Assignment:
Find each line in the records below that contains the word "computer", and copy it out.

Extracted records:
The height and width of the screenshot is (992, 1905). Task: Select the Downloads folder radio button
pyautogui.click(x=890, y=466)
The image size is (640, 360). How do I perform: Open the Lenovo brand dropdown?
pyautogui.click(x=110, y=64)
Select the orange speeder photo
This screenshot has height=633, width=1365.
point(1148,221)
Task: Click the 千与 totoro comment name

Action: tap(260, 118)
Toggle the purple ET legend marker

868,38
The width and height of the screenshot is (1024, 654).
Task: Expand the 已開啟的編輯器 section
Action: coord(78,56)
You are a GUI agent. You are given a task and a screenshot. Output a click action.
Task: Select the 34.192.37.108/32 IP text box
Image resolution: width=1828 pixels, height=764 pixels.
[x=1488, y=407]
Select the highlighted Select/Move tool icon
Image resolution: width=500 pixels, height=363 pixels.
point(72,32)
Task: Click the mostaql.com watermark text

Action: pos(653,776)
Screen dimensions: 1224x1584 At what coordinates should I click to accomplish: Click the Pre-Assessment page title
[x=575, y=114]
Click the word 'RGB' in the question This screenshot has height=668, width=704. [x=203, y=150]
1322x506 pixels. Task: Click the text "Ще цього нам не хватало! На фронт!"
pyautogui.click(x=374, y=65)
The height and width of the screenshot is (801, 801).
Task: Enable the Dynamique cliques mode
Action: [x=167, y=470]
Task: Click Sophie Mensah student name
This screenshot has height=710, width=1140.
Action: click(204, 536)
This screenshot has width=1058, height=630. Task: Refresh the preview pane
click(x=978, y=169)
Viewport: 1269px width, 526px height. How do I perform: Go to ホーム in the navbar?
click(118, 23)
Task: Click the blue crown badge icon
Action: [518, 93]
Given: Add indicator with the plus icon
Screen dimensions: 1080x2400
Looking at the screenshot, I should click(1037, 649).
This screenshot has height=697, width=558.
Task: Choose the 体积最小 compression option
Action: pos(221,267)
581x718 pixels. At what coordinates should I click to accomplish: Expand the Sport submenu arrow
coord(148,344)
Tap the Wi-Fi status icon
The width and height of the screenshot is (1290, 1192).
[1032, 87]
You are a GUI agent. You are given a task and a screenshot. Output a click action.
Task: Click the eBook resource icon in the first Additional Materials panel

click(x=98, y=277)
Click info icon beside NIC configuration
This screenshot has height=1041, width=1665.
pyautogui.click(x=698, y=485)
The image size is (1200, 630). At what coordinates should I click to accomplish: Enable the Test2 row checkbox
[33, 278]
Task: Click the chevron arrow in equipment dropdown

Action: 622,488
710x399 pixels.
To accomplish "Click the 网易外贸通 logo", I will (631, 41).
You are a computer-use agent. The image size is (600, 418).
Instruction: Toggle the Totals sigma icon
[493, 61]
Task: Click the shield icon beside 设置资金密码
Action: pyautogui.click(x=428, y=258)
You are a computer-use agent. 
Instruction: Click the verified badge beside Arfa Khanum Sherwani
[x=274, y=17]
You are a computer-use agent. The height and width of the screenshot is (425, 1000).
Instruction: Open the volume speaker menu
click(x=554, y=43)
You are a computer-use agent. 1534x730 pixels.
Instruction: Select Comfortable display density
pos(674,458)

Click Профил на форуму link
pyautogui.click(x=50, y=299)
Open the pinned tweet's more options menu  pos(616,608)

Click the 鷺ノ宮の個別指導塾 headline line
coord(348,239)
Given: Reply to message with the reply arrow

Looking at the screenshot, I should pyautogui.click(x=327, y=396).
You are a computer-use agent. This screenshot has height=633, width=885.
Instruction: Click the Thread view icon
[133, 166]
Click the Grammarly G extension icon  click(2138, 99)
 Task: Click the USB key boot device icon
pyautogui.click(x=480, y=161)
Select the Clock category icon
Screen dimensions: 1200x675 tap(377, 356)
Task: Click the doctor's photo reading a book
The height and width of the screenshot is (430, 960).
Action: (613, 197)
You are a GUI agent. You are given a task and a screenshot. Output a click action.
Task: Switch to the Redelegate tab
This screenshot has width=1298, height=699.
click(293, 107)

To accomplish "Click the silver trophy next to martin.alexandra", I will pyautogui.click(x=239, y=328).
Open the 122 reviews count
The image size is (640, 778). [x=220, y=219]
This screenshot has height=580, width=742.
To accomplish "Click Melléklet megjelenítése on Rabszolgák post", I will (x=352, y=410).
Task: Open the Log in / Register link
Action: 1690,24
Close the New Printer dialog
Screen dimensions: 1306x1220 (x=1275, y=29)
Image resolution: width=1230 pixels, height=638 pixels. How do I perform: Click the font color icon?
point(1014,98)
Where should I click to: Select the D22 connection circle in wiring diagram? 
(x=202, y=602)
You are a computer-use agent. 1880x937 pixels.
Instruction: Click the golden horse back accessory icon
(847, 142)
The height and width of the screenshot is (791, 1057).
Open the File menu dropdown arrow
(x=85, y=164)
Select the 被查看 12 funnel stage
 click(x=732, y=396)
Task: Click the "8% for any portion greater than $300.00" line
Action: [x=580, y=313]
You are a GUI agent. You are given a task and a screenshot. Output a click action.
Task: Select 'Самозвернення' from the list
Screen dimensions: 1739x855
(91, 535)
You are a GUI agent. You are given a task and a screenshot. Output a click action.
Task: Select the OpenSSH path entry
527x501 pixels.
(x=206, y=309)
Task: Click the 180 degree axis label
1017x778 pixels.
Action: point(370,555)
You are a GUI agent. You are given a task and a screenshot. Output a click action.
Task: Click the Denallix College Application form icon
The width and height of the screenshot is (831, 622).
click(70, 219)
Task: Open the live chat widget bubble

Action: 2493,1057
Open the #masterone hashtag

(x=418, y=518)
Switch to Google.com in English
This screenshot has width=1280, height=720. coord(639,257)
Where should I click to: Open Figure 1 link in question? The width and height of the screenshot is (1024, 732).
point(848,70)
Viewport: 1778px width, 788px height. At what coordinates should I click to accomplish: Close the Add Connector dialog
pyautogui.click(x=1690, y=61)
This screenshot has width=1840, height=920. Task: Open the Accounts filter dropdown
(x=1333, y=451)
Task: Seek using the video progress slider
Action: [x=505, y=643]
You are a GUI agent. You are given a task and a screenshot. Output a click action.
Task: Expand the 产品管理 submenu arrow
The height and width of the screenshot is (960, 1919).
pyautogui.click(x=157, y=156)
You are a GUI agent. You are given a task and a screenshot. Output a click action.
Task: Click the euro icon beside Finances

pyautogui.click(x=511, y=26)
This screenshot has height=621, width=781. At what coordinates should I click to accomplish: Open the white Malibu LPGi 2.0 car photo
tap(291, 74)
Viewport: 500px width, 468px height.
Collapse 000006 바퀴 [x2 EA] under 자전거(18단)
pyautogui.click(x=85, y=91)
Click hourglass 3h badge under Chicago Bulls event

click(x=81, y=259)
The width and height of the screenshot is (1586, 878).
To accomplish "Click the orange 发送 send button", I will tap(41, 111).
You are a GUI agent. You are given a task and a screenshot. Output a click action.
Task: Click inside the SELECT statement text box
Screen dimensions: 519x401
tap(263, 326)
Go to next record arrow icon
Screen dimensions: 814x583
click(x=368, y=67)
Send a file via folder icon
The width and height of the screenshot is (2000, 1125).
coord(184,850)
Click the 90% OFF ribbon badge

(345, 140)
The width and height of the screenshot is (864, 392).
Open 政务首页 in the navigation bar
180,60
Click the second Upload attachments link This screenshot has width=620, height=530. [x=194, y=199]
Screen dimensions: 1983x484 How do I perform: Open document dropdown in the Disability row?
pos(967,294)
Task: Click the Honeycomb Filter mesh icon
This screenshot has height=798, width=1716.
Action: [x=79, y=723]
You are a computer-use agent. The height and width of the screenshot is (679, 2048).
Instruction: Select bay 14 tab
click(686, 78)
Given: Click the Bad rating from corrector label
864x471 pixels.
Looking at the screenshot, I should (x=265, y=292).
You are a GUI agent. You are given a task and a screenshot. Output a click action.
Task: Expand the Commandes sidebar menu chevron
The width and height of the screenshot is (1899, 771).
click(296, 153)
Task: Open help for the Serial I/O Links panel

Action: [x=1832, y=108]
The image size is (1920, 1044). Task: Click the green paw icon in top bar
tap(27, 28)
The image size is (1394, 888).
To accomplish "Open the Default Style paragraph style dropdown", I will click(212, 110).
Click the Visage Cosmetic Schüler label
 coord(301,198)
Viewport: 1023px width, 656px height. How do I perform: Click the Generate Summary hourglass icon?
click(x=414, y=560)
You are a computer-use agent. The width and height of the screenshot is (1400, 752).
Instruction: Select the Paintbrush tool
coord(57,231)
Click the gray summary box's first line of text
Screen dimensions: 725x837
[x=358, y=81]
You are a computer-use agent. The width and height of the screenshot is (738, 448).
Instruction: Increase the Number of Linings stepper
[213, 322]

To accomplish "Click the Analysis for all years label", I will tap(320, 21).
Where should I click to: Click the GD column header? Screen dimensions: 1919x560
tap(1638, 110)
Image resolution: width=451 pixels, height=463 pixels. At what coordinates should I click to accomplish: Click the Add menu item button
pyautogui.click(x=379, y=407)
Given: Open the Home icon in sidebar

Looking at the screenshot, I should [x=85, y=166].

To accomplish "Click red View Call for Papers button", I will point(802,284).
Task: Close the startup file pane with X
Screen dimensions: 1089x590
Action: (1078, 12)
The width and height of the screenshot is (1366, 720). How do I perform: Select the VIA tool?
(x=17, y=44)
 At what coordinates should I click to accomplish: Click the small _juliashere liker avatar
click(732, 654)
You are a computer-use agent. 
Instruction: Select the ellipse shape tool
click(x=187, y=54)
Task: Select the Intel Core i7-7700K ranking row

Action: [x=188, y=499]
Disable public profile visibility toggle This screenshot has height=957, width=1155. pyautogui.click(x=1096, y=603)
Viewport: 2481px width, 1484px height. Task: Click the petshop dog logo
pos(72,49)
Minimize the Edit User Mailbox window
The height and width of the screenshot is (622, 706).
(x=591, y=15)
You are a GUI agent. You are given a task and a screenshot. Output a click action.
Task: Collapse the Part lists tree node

Written answer:
You are a computer-use agent. The image size is (600, 418).
You are a computer-use agent. 
You are a computer-use agent. The height and width of the screenshot is (425, 1000).
You are a computer-use agent. 1534x730 pixels.
You are a computer-use agent. This screenshot has height=633, width=885.
You are a computer-use agent. 1880x937 pixels.
You are a computer-use agent. The height and width of the screenshot is (679, 2048).
You are a computer-use agent. The width and height of the screenshot is (1400, 752).
You are a computer-use agent. The width and height of the screenshot is (738, 448).
You are a computer-use agent. 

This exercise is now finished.